(EXERCISE): Rewrite the rows below, replacing every "icon" with "symbol" and leaving everything else unchanged.

(THE INPUT):
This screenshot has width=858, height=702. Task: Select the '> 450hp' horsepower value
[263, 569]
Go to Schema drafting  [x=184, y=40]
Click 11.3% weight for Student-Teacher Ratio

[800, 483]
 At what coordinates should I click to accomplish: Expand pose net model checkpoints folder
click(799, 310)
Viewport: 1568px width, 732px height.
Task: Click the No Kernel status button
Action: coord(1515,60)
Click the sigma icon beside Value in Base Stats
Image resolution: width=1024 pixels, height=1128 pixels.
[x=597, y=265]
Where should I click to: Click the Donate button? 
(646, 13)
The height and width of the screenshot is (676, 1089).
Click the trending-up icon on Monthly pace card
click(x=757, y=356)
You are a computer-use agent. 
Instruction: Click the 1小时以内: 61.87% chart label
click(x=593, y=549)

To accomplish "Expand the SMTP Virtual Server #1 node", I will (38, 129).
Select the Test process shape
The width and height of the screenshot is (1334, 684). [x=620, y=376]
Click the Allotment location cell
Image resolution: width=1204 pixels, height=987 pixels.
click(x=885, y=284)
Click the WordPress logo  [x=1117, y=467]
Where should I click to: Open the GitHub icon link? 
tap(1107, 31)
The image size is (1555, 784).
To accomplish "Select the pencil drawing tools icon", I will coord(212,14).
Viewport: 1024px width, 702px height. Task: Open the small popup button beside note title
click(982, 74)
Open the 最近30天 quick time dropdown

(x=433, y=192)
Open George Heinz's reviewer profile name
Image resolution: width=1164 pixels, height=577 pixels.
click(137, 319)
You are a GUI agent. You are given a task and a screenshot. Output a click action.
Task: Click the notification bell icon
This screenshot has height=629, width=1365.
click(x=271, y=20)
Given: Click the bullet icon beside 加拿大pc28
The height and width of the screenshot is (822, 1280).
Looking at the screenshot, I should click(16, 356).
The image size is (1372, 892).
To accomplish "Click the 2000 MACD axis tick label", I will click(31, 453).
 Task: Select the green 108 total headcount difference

(FINAL ANSWER):
This screenshot has width=858, height=702. Task: Select the '> 450hp' horsepower value
[263, 569]
Go to Schema drafting  [x=184, y=40]
Click 11.3% weight for Student-Teacher Ratio

[800, 483]
 At what coordinates should I click to accomplish: Expand pose net model checkpoints folder
click(799, 310)
Viewport: 1568px width, 732px height.
Task: Click the No Kernel status button
Action: coord(1515,60)
Click the sigma symbol beside Value in Base Stats
Image resolution: width=1024 pixels, height=1128 pixels.
[x=597, y=265]
Where should I click to: Click the Donate button? 
(646, 13)
The height and width of the screenshot is (676, 1089).
Click the trending-up symbol on Monthly pace card
click(x=757, y=356)
You are a computer-use agent. 
Instruction: Click the 1小时以内: 61.87% chart label
click(x=593, y=549)

To accomplish "Expand the SMTP Virtual Server #1 node", I will (38, 129).
Select the Test process shape
The width and height of the screenshot is (1334, 684). [x=620, y=376]
Click the Allotment location cell
Image resolution: width=1204 pixels, height=987 pixels.
click(x=885, y=284)
Click the WordPress logo  [x=1117, y=467]
Where should I click to: Open the GitHub symbol link? 
tap(1107, 31)
The image size is (1555, 784).
To accomplish "Select the pencil drawing tools symbol", I will coord(212,14).
Viewport: 1024px width, 702px height. Task: Open the small popup button beside note title
click(982, 74)
Open the 最近30天 quick time dropdown

(x=433, y=192)
Open George Heinz's reviewer profile name
Image resolution: width=1164 pixels, height=577 pixels.
click(137, 319)
You are a GUI agent. You are given a task and a screenshot. Output a click action.
Task: Click the notification bell symbol
This screenshot has height=629, width=1365.
click(x=271, y=20)
Given: Click the bullet symbol beside 加拿大pc28
The height and width of the screenshot is (822, 1280).
Looking at the screenshot, I should click(16, 356).
The image size is (1372, 892).
To accomplish "Click the 2000 MACD axis tick label", I will click(31, 453).
 Task: Select the green 108 total headcount difference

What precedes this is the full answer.